Graham Ball, Director of the Medical Technologies Research Centre at Anglia Ruskin University, suggests in this presentation that the limited knowledge of disease pathways contributes to this high rate of failure. He said that typical pathways on the Kyoto Encyclopedia of Genes and Genomes (KEGG) take a reductionist view centred on generic biology rather than disease biology. 

According to Ball, one problem has been an overemphasis on fold change. Magnitude of expression is not the only factor that’s important, Ball explains that the subtleties and interplay within the biology is often overlooked. 

They use a machine learning approach, making use of a ‘swarm’ of shallow models which take lots of different small views of the data. Then they assemble their outputs into a larger ensemble which has the advantage of being more explainable and traceable compared to a larger all-inclusive model.  

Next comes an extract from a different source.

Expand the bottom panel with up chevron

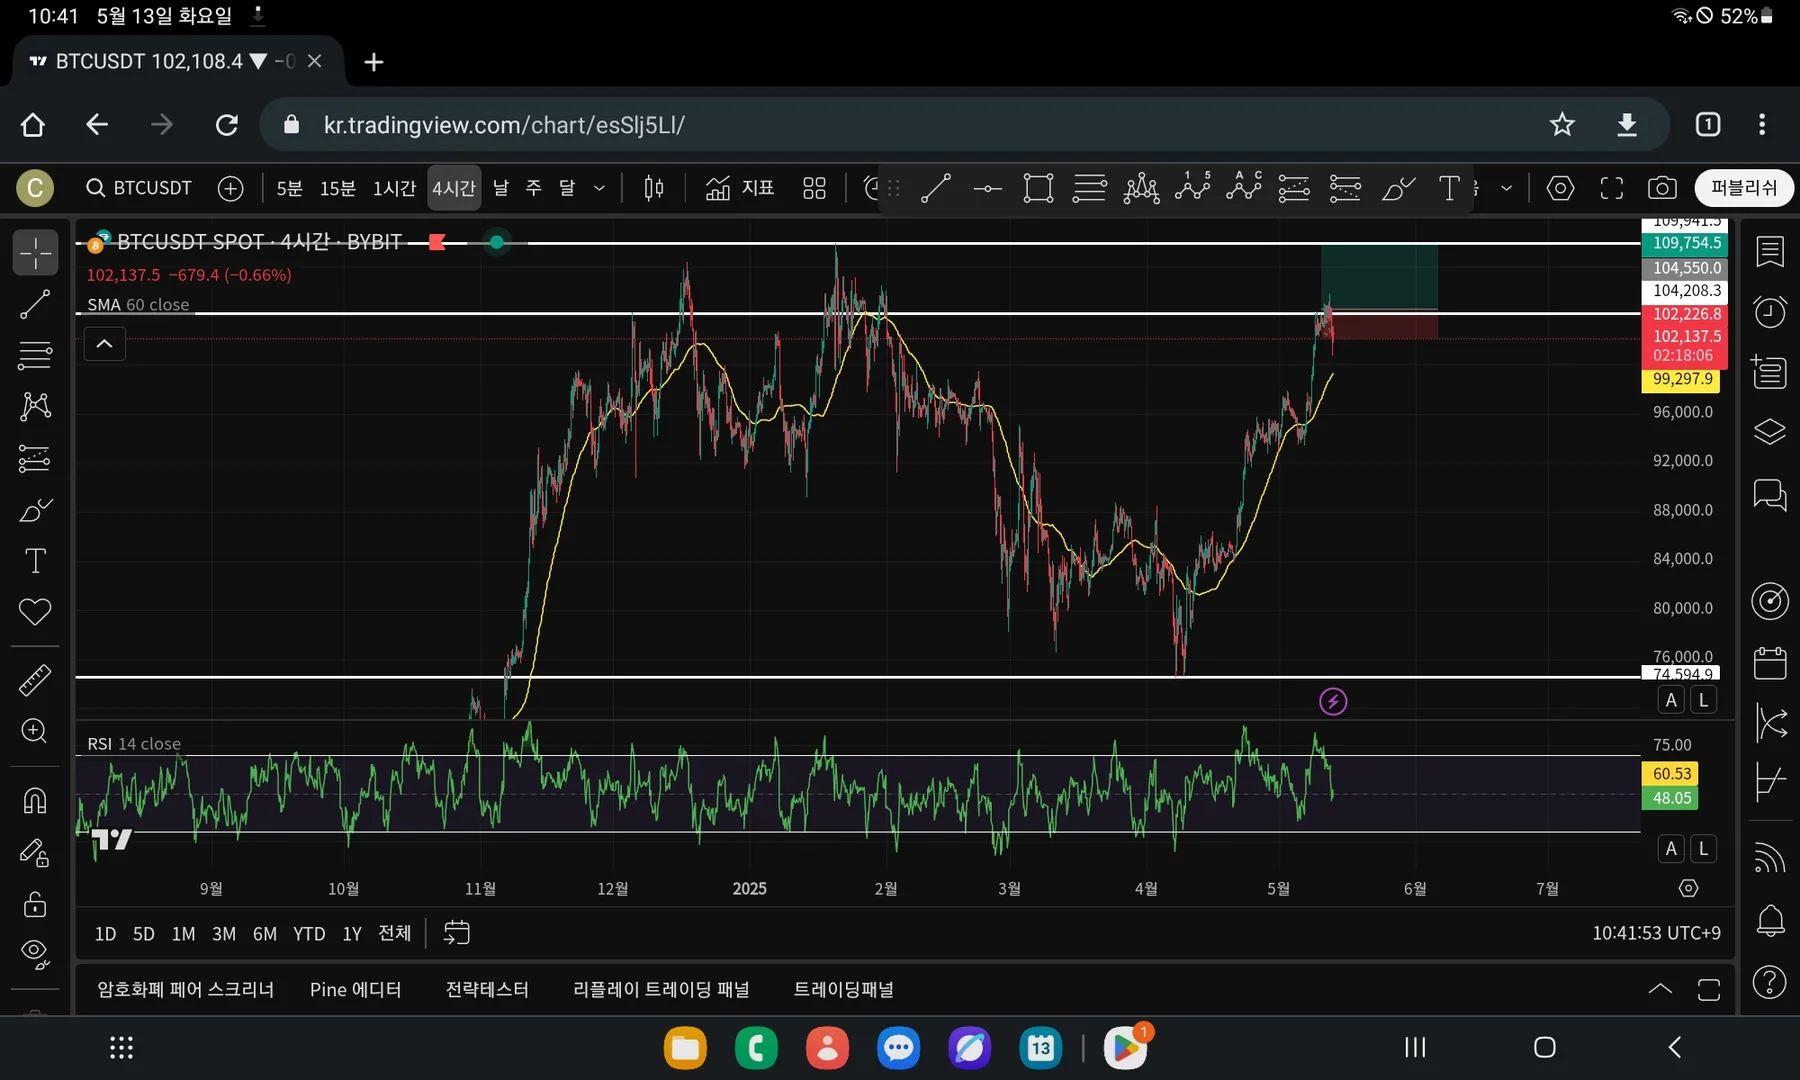pyautogui.click(x=1660, y=989)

Intellomx, a Nottingham Trent University spin out, operates three methods: Distiller finds biomarkers with enrichment with a low possibility of false discovery; Pathway Miner applies Distiller to scan pathway networks, filling in the gaps; and Driver identifies interactions between molecules in the context of disease for the discovery of potential drug targets. 

Ball demonstrated his team’s approach with a case study looking at the P53 pathway in breast cancer. The P53 pathway is a Swiss army knife of tumours: commonly mutated, with a role in tumour regulation and potential as a drug target. Pathway enrichment and network inference models are used to identify influential molecules and interactions within disease contexts, leading to potential drug targets. 

The approach is being extended to multi-omics data, including methylation, transcriptomics, and proteomics, as well as single-cell RNA sequencing data. Validation of the approach has led to the discovery of new drug targets, with ongoing efforts to apply the methodology to various tissues and disease states.